[Start RECORD EXCERPTS]

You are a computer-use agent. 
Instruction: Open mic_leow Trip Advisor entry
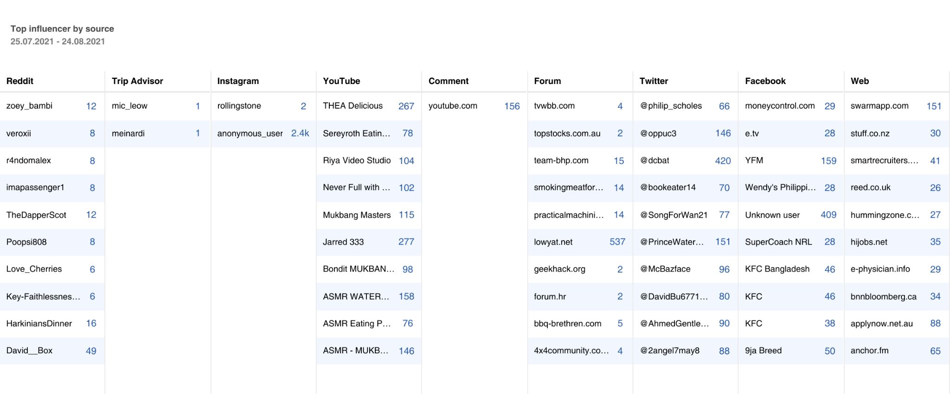pos(129,106)
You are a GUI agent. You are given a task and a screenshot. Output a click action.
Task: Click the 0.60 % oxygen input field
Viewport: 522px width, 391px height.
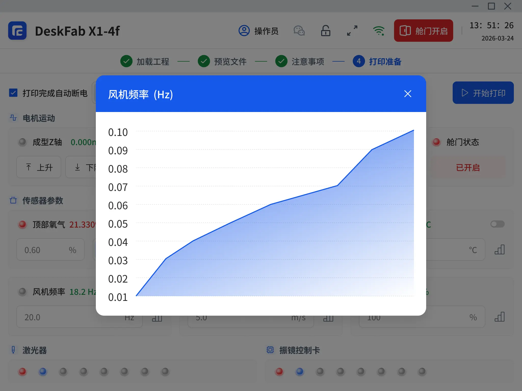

[End RECORD EXCERPTS]

TASK OBJECTIVE:
Copy every line of the material above word for word, leaving out the pictures.

WRITTEN RESPONSE:
You are a computer-use agent. 
Instruction: Open mic_leow Trip Advisor entry
pos(129,106)
You are a GUI agent. You are given a task and a screenshot. Output a click action.
Task: Click the 0.60 % oxygen input field
Viewport: 522px width, 391px height.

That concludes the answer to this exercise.